By dsalo on November 24, 2009.

Another case of things connecting up oddly in my head—

"How do we know whether a dataset is any good?" is a vexed question in this space. Because the academy is accustomed to answering quality questions with peer review, peer review is sometimes adduced as part of the solution for data as well.

As Gideon Burton trenchantly points out, peer review isn't all it's cracked up to be, viewed strictly from the quality-metering point of view. It's known to be biased along various axes, fares poorly on consistency metrics, is game-able and gamed (more by reviewers than reviewees, but even so), and favors the intellectual status quo.

More pragmatically, it is also overwhelmed, and that's just considering the publishing system. I recently had a journal editor apologize for sending me a second article to review in the space of roughly a couple of months. At the risk of being deluged with review requests, I will say that the apology surprised me, because I don't do much article reviewing and was happy to take on another review—but the fact of the apology will serve as an indicator of a severely overburdened system.

We can't add data to the peer-review process. We can't even manage publishing with the peer-review process, it begins to seem. So where does that leave us?

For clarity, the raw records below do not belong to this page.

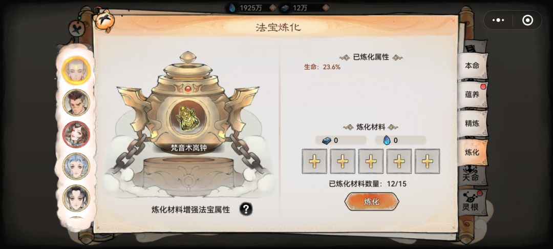Viewport: 553px width, 249px height.
Task: Add material in the first plus slot
Action: 314,161
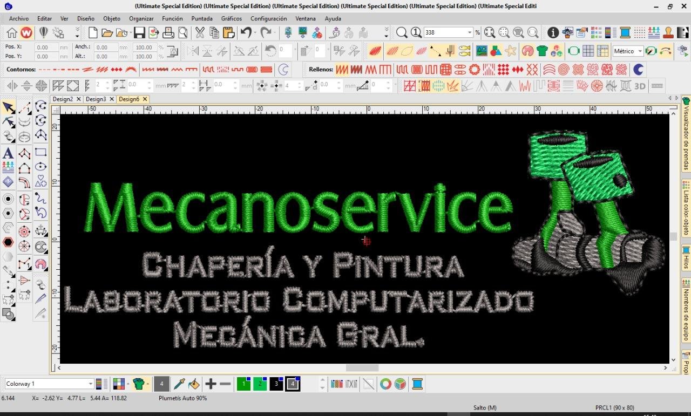Click the Undo arrow in the toolbar
Viewport: 691px width, 416px height.
(x=246, y=33)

Well, to start with, consider the difficulty of knowing how many have read a print journal article. Library privacy policies aside, counting such things as copies of journals left to be reshelved offers no usage data whatever on the level of the individual article. (This, of course, is one of the fatal flaws of impact-factor measurements as they are currently conducted.) So we have contented ourselves with various proxies: subscriptions as a proxy for individual readership, library reshelvings as a proxy for use, citations as a proxy for influence (which is somewhat more defensible, at least on the individual article level, but not without its own inadequacies), and so on.

Proxies. Heuristics. Because we can't get at the information we really want: how much does this article matter to the progress of knowledge?

Let me advance the notion that for digital data, especially open data, the proof of the pudding may actually be in the eating.

How do we know ab initio that a dataset is accurately collected, useful, and untainted by fraud? Well, we don't. But datasets when used have a habit of exposing their own inadequacies, if any. I know, for example, that Google Maps has a dubious notion of Milwaukee freeways because I once nearly missed my exit when Google Maps erroneously said it was a left exit. Judgment through use and experience.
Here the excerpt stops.